Have you ever watched the zany TV series Minuscule? It's normally on just before the evening news on the ABC. It provides a bit of light relief before the impending doom and gloom of the news broadcast. For those of you who are still in the dark, Wikipedia explains it quite well: "Minuscule - the private life of insects, is a French-made series of short video animations giving a bird's eye view of insects' day to day existence, distorted through a burlesque, yet poetic lens."
The creators of this quirky TV series have now decided to expand their repertoire into an 88 minute long 3D movie and tell the story of a lone little ladybug and his adoption by a small army of black ants. The ants discover some sugar cubes at an abandoned picnic site and head home to their ant hill with their treasure and new found friend. Along the way they come under serious threat from some nasty looking red ants. The journey is fraught with danger and it culminates in an epic battle. A few adult themes and morals are thrown in throughout the film to show that good always prevails over evil and of course there is a dash of romance in true Hollywood style.

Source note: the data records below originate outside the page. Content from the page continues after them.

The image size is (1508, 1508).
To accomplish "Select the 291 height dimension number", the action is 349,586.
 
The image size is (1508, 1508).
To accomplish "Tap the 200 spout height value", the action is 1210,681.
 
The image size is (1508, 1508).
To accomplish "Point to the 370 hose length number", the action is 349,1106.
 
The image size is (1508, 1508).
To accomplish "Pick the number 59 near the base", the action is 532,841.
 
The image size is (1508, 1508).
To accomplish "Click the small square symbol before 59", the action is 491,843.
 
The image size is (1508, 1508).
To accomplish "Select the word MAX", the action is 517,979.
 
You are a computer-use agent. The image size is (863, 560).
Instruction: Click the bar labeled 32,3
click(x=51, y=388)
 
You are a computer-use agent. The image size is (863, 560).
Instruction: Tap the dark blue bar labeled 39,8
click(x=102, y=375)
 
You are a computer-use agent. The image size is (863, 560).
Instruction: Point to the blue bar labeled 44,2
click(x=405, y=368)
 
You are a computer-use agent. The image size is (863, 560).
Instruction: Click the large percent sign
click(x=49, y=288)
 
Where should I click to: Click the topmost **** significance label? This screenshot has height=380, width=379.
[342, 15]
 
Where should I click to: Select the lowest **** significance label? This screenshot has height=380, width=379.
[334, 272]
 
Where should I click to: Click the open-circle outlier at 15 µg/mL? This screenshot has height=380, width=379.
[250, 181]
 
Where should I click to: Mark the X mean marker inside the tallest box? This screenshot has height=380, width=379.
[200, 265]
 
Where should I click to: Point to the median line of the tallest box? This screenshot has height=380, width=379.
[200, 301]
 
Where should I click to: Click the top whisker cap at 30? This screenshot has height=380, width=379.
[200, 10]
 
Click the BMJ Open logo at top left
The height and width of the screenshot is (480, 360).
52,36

The story takes place in the French Alps and with the help of your 3D spectacles you feel as though you are at one with nature. The animation is fascinating as is the language that the insects speak. The music score was unfortunately lack lustre and repetitive - it needed a bit more of an ants in your pants kind of tempo!

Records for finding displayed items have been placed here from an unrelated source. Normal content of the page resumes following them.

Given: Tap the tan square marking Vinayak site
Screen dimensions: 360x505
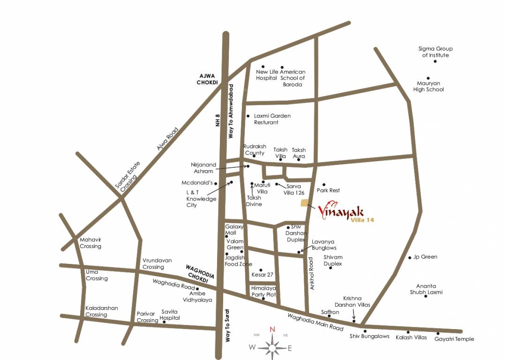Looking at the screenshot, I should tap(305, 202).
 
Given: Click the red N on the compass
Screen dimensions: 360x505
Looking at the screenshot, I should tap(272, 329).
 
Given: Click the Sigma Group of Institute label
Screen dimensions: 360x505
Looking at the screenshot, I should tap(435, 52).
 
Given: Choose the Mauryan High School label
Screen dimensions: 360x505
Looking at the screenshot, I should tap(428, 86).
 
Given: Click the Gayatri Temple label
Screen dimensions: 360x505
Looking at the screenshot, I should tap(454, 339).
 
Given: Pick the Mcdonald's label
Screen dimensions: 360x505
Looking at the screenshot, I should tap(197, 183).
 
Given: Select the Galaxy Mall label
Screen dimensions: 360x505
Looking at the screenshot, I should tap(234, 230).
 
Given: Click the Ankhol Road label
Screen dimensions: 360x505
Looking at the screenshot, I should tap(311, 273).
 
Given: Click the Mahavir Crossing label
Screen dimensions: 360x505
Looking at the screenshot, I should tap(90, 243).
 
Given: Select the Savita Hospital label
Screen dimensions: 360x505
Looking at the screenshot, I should tap(170, 315).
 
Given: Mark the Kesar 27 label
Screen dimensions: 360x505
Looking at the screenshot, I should tap(262, 275).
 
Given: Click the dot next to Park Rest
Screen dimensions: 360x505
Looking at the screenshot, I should tap(324, 185).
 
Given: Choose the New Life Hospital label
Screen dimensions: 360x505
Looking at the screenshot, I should tap(267, 75).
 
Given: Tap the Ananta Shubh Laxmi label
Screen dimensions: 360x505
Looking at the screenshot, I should tap(426, 289).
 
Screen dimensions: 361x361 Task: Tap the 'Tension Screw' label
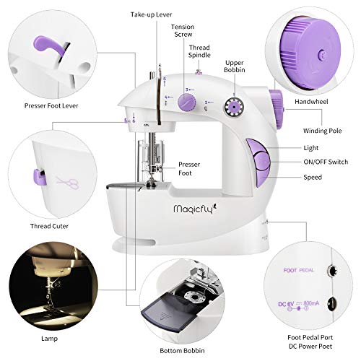point(182,30)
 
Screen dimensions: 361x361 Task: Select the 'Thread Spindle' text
point(199,51)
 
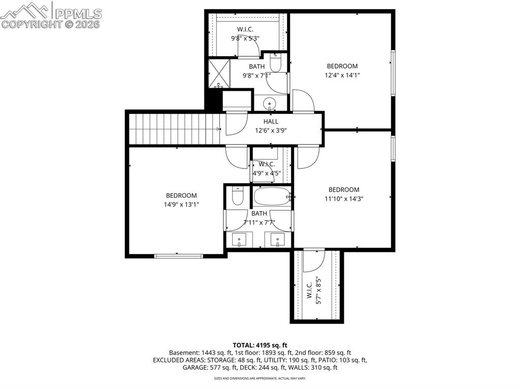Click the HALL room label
(x=270, y=121)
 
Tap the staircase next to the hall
(x=174, y=129)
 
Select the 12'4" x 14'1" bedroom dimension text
(x=342, y=75)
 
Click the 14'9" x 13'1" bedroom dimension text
(x=181, y=204)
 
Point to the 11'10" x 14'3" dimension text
(x=343, y=199)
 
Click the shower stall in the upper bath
(x=219, y=73)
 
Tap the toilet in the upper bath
(x=275, y=64)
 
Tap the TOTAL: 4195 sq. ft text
(x=259, y=344)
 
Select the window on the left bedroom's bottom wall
(x=175, y=256)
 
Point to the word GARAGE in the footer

Kids love all things animated and with the added impact of 3D they will have a big hoot watching Valley Of The Lost Ants. Sadly for those of us who are a bit older you may find 88 minutes just a tad too long to sit and watch silly insects trying to kill each other. I will be honest and say that I did catch myself snoozing during a few parts of the film - some scenes were just too drawn out to keep the adult viewer on the edge of their seat. The TV series of Minuscule is short, punchy, and has a dash of good old fashioned potty humour. Valley Of The Lost Ants sadly lacks enough of these elements to keep you compelled for the entire film.
I believe that the creators of Minuscule should continue with their original theme of minute movies. But in saying that, most family movies will always delight the children in our lives, so as adults maybe we just need to see the time we spend watching them as an opportunity to catch up on a few Z's?